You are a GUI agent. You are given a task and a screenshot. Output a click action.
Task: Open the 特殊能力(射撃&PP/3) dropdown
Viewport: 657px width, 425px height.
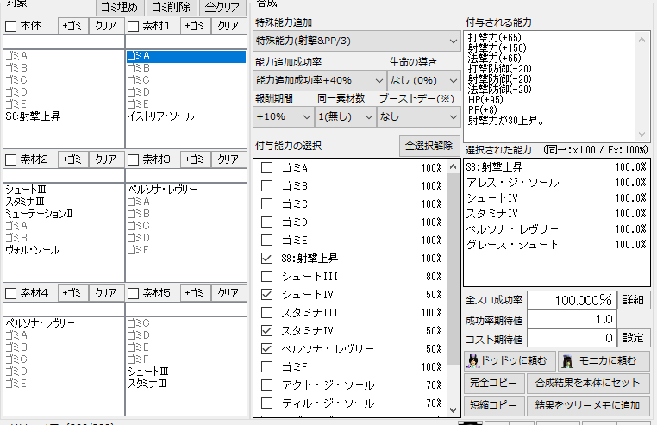tap(357, 41)
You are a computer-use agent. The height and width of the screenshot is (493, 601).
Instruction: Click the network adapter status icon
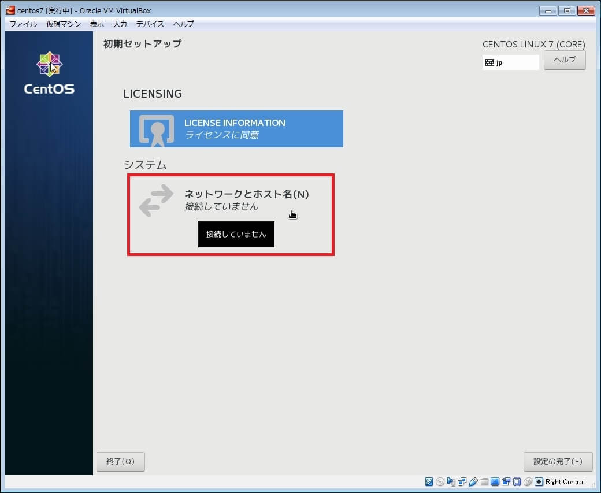[462, 482]
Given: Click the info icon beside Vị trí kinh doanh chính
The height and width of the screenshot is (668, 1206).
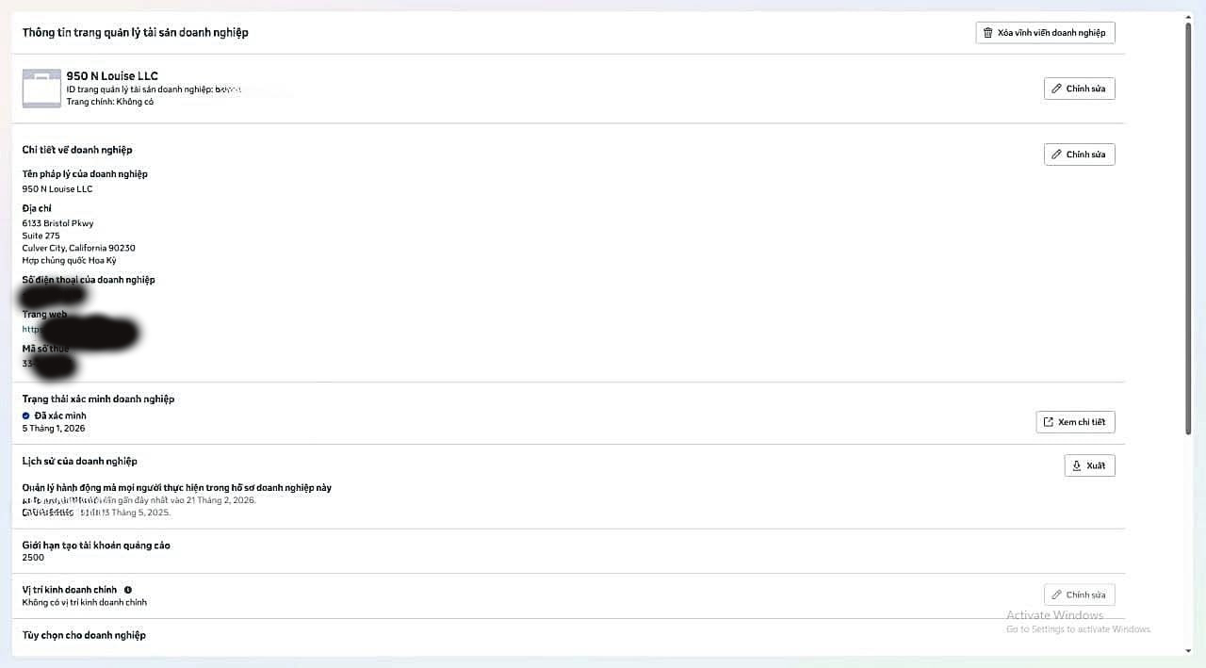Looking at the screenshot, I should pos(128,590).
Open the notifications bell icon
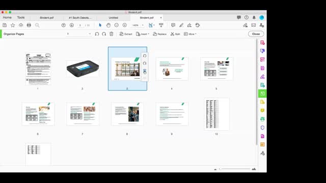 point(254,18)
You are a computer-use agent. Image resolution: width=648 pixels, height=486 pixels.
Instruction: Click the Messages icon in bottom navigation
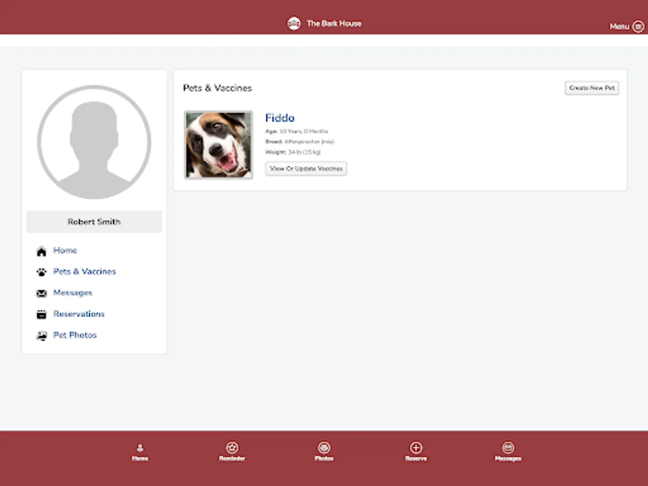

····················

Check the listing above for "computer". Show every line where it turns up.

▶ **Output for this task**
You are a computer-use agent. The height and width of the screenshot is (493, 601).
You are a computer-use agent. Image resolution: width=648 pixels, height=486 pixels.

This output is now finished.